In 1872 a ship was found drifting, empty. The 1913 "solution" was absurd.
by Ellsworth Toohey · Boing BoingIn 1913, the Strand Magazine invited contributors and readers to propose solutions to the mystery of the Mary Celeste, the ship found sailing crewless in 1872. One answer arrived from an apparently impeccable source: A. Howard Linford of Magdalen College, Oxford, headmaster of Hampstead's largest prep school, who claimed an old servant named Abel Fosdyk had left him papers on his deathbed. The Abel Fosdyk papers claimed to solve the whole thing.
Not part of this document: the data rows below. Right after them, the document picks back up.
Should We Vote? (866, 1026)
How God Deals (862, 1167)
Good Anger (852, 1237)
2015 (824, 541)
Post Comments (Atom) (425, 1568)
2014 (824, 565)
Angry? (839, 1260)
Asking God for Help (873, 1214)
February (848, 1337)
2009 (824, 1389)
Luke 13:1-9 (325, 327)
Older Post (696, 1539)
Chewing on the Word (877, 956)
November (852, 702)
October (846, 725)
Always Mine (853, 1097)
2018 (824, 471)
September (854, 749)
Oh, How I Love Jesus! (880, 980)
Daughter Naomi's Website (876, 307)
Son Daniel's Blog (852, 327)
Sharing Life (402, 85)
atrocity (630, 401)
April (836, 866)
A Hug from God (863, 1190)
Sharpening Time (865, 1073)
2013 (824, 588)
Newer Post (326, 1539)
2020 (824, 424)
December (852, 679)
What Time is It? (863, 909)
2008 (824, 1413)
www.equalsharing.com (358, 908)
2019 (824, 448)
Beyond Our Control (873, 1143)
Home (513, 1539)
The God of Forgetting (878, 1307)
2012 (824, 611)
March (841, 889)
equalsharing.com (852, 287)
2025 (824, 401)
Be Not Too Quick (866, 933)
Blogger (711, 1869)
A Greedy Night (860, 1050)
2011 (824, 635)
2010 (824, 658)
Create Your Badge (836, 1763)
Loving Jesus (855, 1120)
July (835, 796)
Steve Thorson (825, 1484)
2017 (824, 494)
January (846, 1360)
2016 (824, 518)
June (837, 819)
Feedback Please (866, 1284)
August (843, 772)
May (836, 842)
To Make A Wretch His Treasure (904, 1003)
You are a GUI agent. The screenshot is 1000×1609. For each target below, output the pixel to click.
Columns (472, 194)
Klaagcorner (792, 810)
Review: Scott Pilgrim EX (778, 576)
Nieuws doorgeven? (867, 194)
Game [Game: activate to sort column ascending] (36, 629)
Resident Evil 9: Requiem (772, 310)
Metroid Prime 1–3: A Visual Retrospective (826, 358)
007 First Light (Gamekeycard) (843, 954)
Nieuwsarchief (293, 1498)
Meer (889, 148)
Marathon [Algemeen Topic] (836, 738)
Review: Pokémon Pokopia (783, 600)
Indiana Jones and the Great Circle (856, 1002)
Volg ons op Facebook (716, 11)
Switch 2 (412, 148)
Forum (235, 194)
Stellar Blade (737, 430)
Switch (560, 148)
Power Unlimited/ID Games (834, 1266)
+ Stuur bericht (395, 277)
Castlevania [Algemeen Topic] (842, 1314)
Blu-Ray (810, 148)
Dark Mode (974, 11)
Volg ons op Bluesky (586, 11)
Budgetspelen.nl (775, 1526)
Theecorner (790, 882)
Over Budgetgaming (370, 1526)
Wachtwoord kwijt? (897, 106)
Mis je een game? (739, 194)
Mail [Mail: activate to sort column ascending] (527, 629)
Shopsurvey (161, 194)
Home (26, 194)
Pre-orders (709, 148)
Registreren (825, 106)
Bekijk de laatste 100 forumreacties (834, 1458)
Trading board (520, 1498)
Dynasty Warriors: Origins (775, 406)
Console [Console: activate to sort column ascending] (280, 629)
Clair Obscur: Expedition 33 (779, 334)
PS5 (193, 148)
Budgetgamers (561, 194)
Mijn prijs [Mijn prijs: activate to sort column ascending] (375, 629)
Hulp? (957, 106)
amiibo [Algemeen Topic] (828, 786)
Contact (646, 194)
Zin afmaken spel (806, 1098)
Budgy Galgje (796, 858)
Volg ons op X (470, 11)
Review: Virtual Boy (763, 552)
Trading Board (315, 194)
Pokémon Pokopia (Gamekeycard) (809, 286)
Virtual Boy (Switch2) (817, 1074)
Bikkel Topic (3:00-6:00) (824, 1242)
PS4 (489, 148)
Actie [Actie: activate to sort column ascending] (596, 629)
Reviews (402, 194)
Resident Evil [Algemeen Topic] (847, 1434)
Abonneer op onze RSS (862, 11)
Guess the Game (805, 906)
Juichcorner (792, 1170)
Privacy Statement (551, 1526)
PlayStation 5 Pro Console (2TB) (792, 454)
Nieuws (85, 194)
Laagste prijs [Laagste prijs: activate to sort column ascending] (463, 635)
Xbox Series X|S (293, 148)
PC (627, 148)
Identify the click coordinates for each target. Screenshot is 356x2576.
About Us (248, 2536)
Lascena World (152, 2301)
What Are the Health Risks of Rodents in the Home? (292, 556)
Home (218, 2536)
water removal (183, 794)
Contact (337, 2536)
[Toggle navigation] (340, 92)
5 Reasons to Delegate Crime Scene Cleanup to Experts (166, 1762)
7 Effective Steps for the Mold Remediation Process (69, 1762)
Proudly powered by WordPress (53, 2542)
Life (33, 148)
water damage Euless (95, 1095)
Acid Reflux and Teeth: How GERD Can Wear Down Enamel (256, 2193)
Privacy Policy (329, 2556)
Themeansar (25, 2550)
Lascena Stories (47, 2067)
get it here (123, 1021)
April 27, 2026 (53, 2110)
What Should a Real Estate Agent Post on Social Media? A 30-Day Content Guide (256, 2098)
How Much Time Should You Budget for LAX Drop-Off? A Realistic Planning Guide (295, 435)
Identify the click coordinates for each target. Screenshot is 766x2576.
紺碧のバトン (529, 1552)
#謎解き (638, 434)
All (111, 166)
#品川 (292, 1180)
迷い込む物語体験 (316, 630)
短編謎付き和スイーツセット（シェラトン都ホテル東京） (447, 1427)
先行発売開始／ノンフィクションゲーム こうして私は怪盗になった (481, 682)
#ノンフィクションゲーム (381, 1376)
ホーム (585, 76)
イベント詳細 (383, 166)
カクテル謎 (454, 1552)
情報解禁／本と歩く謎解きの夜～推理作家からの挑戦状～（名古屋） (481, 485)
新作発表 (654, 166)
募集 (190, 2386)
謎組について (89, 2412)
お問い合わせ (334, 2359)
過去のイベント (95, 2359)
Fosdyk's account, per Wikipedia: Captain Briggs and his mate argued over "how well a man could swim with his clothes on," then "exchanged clothes, jumped overboard, and began swimming around the vessel." A shark attacked one swimmer. The crew rushed onto a special viewing deck the captain had built for his wife and daughter, and "it promptly collapsed, tossing them all into the sea and leaving no one on board the Mary Celeste." Sharks took everyone but Fosdyk, who floated to Africa on the wreckage.
The debunking was straightforward. None of Fosdyk's names appear in the ship's records. "Fosdyk says that the Mary Celeste was a ship of 600 tons, when in fact it was less than a third of that." He described the crew as English when they were mostly German and American. And his story never explains the missing lifeboat, papers, and navigation instruments.